Directions:
(a) Reproduce the passage from the Bhara article that lies between "- Bhara Location" and "Population (2011)", inclusive.
(b) Using the Bhara article, answer the following:
(i) In which district is Bhara located?
(ii) What was Bhara's total population in 2011?
(iii) What percentage of the Bishnupur subdivision's population lives in rural areas?

Passage shown:

——

- Bhara Location in West Bengal, India Bhara Bhara (India)
- Coordinates: 23°09′44″N 87°23′16″E﻿ / ﻿23.162343°N 87.387657°E
- Country: India
- State: West Bengal
- District: Bankura

Population (2011)
- • Total: 2,970

Languages
- • Official: Bengali, English
- Time zone: UTC+5:30 (IST)
- PIN: 722157
- Telephone/STD code: 03244
- Lok Sabha constituency: Bishnupur
- Vidhan Sabha constituency: Bishnupur
- Website: bankura.gov.in

= Bhara =

Bhara is a village in the Bishnupur CD block in the Bishnupur subdivision of the Bankura district in the state of West Bengal, India.

==Geography==

===Location===
Bhara is located at .

===Area overview===
The map alongside shows the Bishnupur subdivision of Bankura district. Physiographically, this area has fertile low lying alluvial plains. It is a predominantly rural area with 90.06% of the population living in rural areas and only 8.94% living in the urban areas. It was a part of the core area of Mallabhum.

——

(Element and text location data)
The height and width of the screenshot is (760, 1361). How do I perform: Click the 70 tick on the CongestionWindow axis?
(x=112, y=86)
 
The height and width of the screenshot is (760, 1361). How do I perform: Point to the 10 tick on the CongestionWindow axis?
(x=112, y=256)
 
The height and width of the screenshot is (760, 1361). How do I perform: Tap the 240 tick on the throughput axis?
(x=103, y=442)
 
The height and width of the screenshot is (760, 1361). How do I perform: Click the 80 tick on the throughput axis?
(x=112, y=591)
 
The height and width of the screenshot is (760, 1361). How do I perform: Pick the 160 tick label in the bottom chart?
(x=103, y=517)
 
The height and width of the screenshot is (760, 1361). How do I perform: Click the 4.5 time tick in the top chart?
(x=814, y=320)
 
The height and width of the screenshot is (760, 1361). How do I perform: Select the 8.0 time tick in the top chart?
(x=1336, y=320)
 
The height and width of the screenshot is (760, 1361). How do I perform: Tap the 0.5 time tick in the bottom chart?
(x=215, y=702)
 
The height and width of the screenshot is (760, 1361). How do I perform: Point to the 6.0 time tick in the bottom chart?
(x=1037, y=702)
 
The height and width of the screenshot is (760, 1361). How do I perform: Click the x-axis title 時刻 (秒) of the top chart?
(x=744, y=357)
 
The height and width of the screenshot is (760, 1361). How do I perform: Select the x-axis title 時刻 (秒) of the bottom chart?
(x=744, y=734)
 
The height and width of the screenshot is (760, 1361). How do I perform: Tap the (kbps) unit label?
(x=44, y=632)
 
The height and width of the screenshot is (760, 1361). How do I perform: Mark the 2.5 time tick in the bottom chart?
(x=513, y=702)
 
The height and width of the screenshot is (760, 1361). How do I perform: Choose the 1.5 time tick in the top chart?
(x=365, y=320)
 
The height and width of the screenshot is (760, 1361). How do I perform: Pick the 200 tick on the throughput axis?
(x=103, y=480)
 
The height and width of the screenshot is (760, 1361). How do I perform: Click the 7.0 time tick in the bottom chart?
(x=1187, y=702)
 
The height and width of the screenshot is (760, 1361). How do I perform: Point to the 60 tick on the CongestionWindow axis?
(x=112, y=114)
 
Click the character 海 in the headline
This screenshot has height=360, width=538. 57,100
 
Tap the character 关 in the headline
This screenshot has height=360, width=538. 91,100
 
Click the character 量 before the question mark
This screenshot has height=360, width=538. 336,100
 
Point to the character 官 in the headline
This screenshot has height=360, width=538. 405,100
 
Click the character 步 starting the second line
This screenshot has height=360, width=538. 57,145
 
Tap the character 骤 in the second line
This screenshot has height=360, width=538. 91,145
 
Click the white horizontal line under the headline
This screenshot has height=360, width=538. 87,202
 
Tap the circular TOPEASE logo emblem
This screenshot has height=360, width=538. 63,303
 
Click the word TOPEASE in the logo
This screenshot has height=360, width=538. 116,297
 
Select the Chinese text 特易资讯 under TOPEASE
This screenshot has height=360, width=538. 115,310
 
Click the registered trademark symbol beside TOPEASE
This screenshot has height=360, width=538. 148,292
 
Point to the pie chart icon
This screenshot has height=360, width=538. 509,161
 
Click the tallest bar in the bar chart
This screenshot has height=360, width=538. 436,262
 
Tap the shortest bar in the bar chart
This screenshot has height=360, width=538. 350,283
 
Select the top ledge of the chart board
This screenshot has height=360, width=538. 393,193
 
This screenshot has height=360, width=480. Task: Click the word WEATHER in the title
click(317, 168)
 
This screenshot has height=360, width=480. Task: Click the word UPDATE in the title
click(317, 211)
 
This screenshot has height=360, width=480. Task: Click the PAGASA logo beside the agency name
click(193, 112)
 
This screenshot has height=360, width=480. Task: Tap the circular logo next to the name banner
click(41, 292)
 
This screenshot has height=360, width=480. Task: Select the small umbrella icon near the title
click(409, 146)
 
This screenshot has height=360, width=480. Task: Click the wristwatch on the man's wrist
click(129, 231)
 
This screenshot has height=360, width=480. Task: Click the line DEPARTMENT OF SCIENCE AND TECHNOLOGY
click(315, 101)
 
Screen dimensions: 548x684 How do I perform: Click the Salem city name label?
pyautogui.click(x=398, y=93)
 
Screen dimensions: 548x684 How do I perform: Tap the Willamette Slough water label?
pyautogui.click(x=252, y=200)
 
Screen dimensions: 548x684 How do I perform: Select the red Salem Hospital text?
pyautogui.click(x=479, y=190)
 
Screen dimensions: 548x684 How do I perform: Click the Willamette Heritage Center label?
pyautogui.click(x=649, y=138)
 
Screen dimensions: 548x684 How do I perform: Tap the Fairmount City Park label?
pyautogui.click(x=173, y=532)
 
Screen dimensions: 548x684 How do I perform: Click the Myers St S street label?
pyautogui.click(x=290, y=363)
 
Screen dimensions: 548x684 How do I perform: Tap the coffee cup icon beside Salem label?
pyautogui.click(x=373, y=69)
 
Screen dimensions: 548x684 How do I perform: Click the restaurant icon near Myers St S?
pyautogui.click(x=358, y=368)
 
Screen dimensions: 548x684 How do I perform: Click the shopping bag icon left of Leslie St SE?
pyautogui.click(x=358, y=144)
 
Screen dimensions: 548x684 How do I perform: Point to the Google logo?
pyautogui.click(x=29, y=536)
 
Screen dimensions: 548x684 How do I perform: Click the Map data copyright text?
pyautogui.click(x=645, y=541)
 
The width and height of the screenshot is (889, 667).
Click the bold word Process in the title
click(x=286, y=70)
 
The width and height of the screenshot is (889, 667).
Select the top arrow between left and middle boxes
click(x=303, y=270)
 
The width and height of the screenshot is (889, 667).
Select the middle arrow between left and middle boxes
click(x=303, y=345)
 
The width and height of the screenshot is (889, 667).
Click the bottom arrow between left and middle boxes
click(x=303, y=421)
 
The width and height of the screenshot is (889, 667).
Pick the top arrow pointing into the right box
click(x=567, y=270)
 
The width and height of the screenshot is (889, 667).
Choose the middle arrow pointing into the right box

——

Exercise responses:
(a)
- Bhara Location in West Bengal, India Bhara Bhara (India)
- Coordinates: 23°09′44″N 87°23′16″E﻿ / ﻿23.162343°N 87.387657°E
- Country: India
- State: West Bengal
- District: Bankura

Population (2011)

(b)
(i) Bankura
(ii) 2,970
(iii) 90.06%